** Provided records **
########################################
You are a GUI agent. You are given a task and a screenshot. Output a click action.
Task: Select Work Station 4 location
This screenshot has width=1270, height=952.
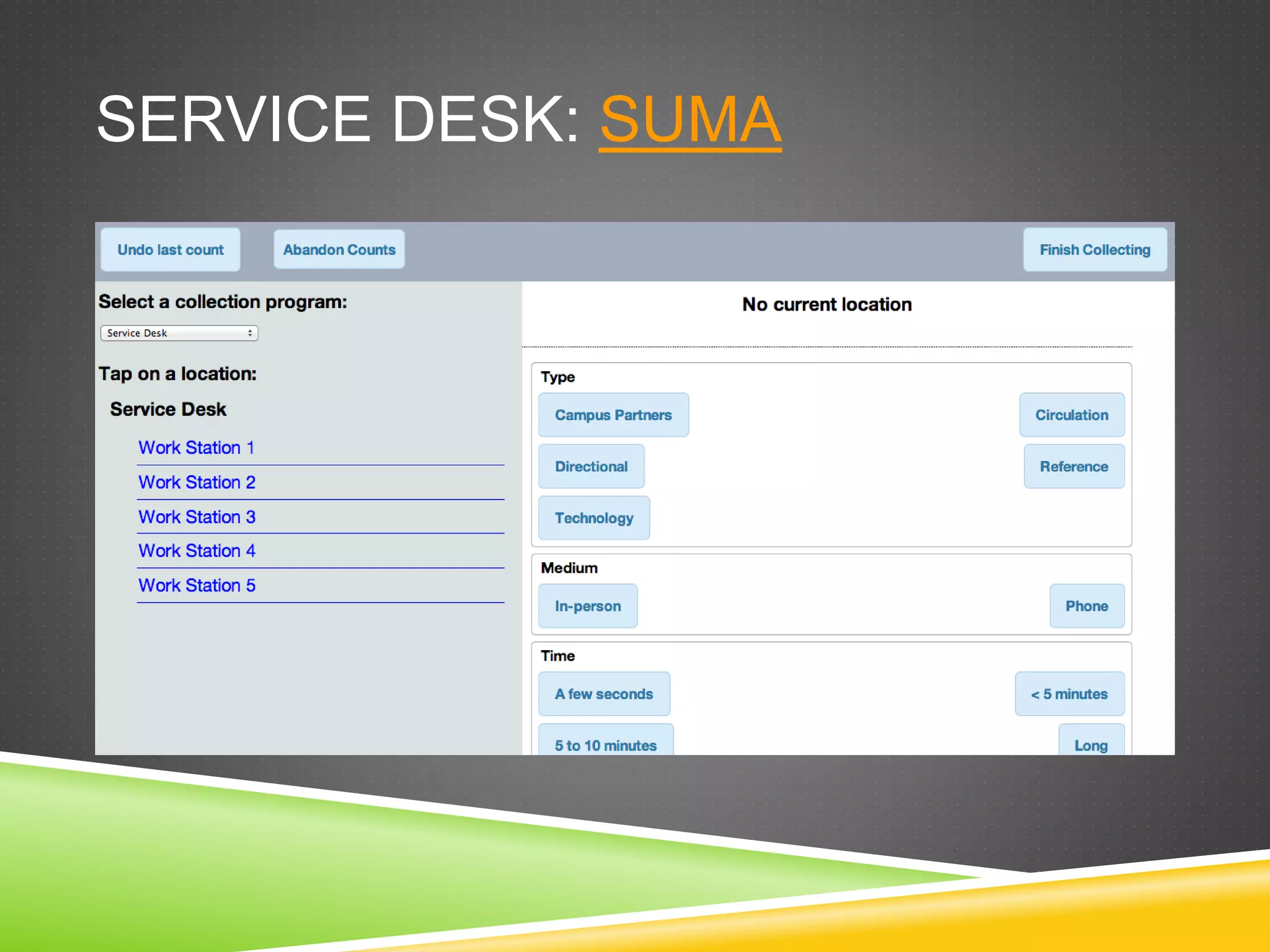pos(197,550)
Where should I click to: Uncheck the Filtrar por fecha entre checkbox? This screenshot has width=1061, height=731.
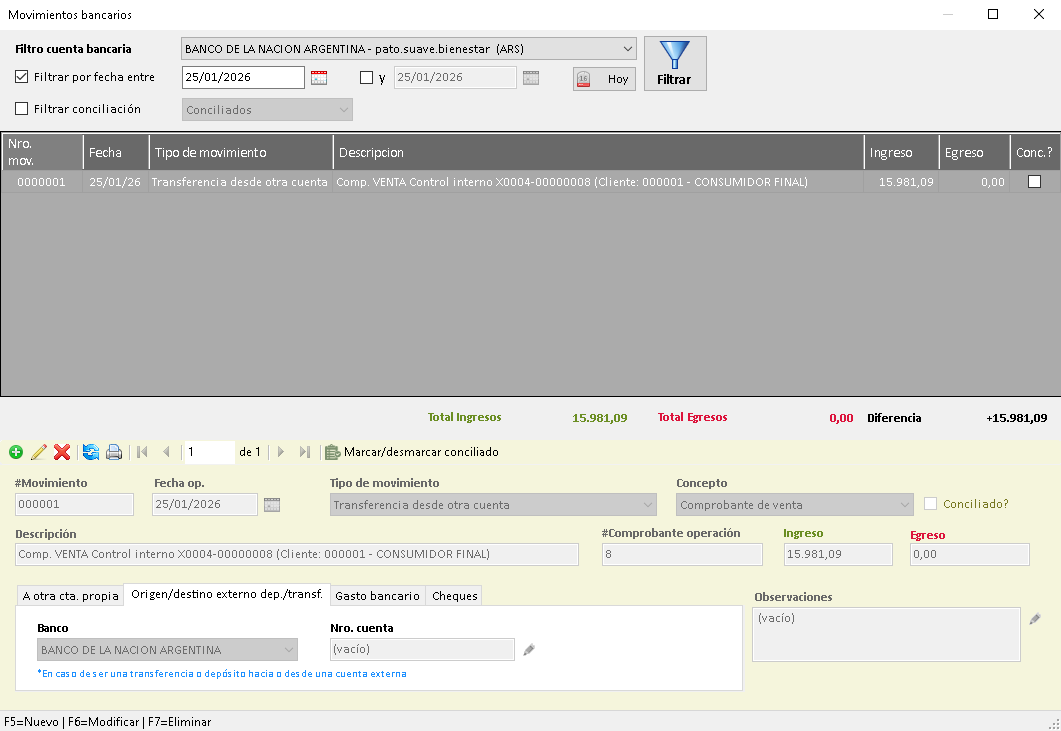[22, 77]
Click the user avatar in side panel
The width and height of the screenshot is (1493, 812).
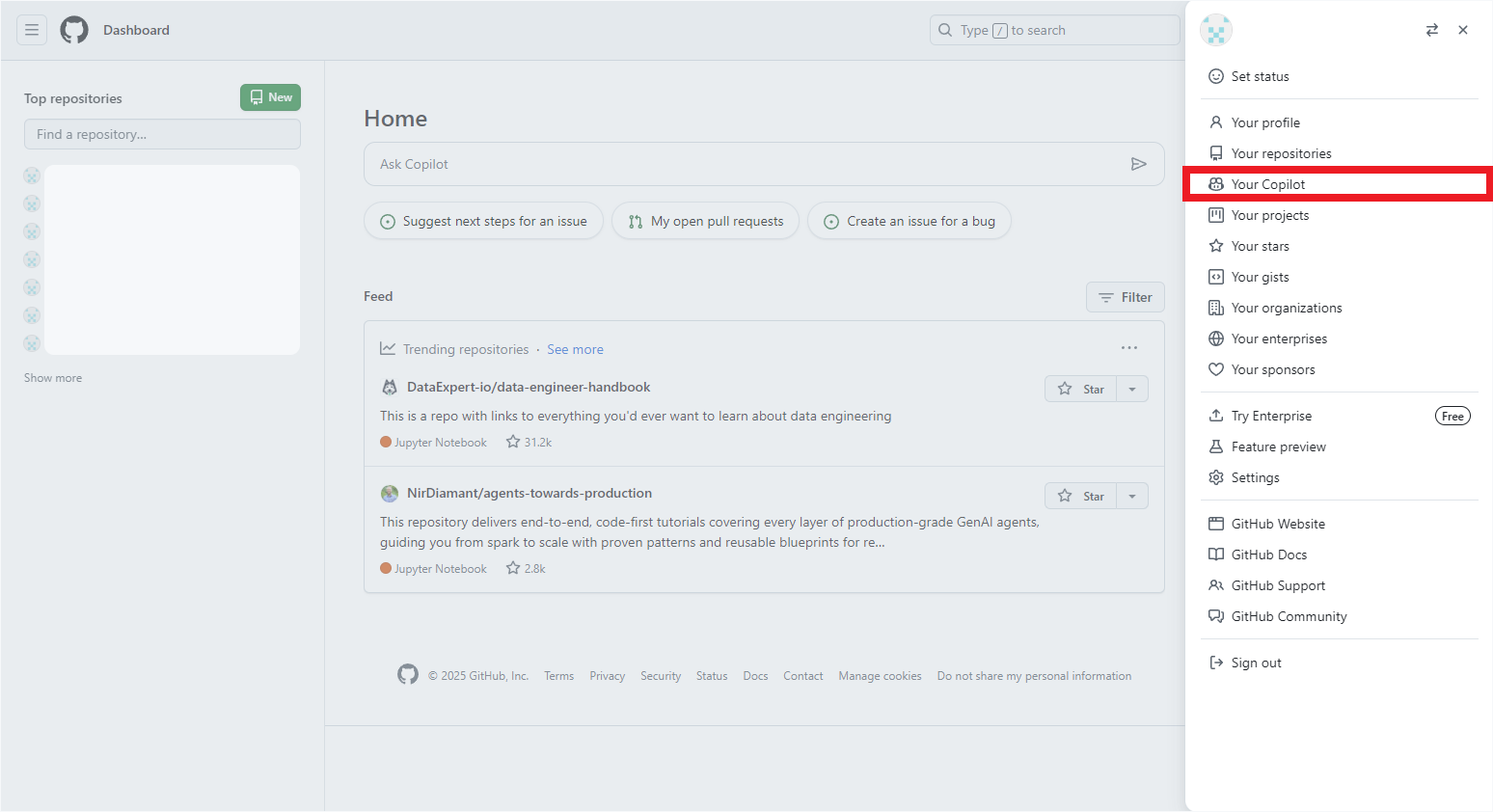pos(1216,30)
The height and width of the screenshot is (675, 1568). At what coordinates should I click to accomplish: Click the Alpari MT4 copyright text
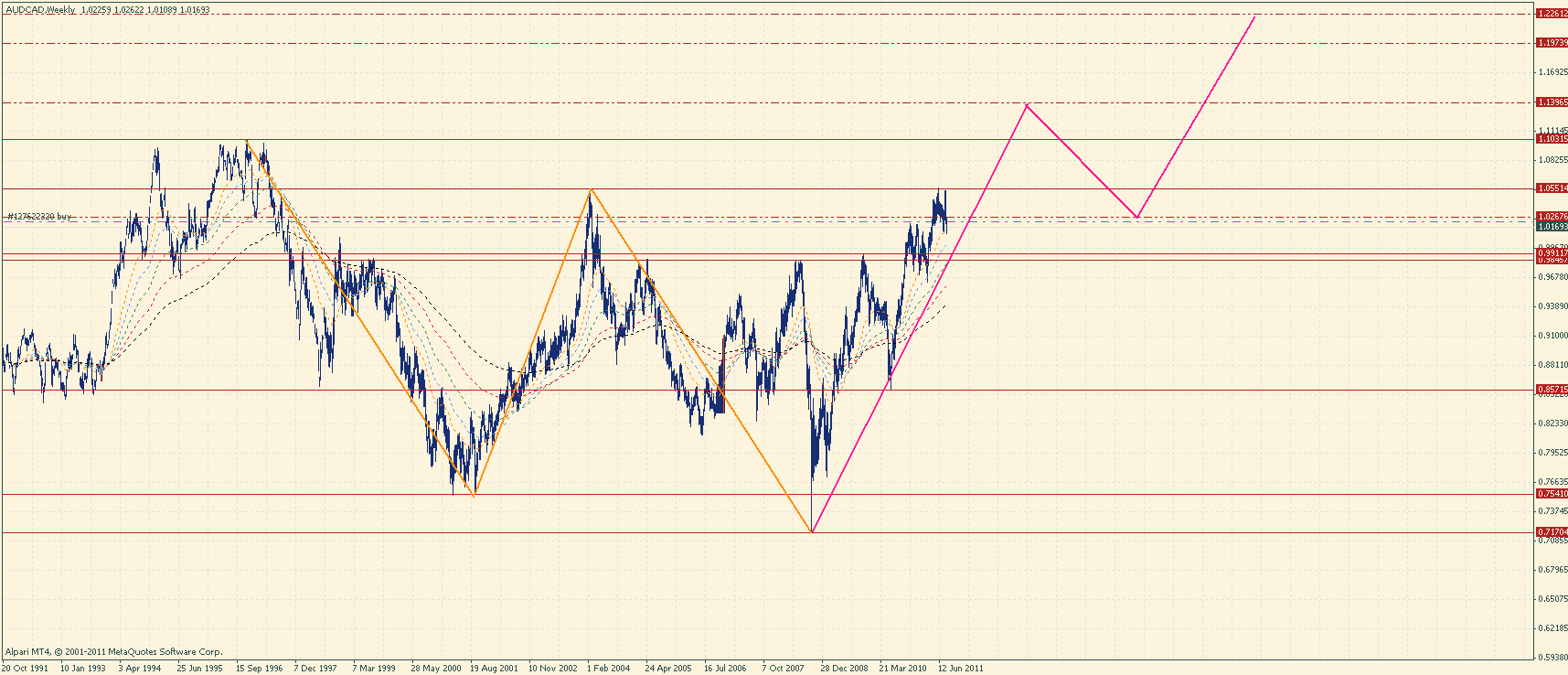point(113,652)
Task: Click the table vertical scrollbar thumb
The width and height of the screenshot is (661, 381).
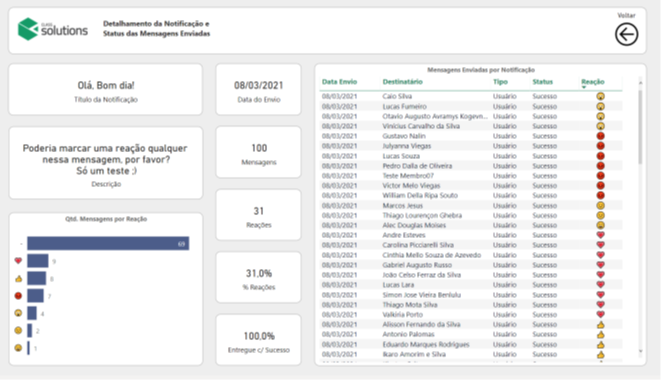Action: pyautogui.click(x=640, y=126)
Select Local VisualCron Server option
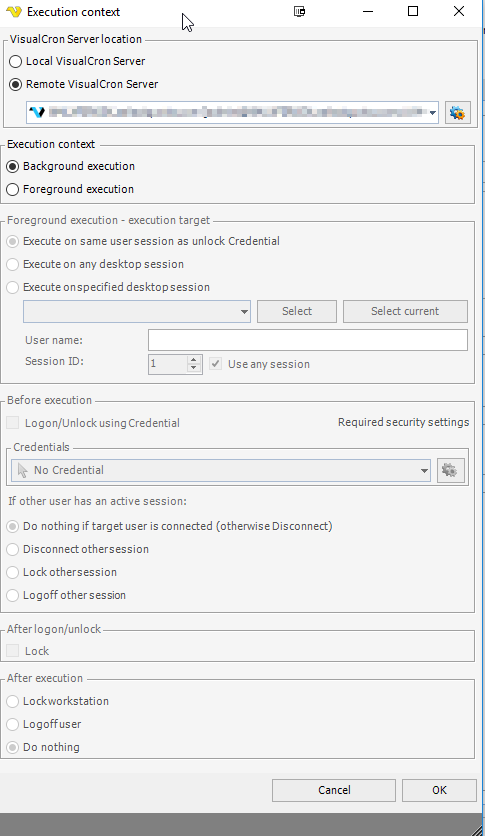Screen dimensions: 485x836 click(x=15, y=61)
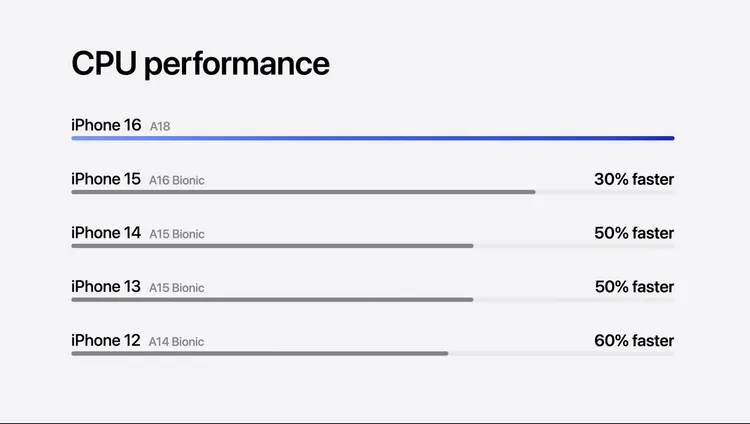Click the A14 Bionic chip label
Image resolution: width=750 pixels, height=424 pixels.
point(177,343)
########################################
** Exercise requirements **
Please rewrite the listing above, changing "screenshot" to "screen capture" everywhere it appears and keeping every other part the same. Omit the pictures from your answer.

** Written response **
You are a GUI agent. You are given a task and a screen capture. Output a click action.
Task: Select Work Station 4 location
This screen capture has width=1270, height=952.
pos(197,550)
Where should I click to: Uncheck the Filtrar por fecha entre checkbox? This screen capture has width=1061, height=731.
[22, 77]
Click the user avatar in side panel
The width and height of the screen capture is (1493, 812).
pos(1216,30)
The height and width of the screen capture is (675, 1568). At what coordinates should I click to accomplish: Click the Alpari MT4 copyright text
point(113,652)
Task: Click the table vertical scrollbar thumb
The width and height of the screen capture is (661, 381).
Action: pyautogui.click(x=640, y=126)
Select Local VisualCron Server option
Screen dimensions: 485x836 click(x=15, y=61)
Click the A14 Bionic chip label
Image resolution: width=750 pixels, height=424 pixels.
point(177,343)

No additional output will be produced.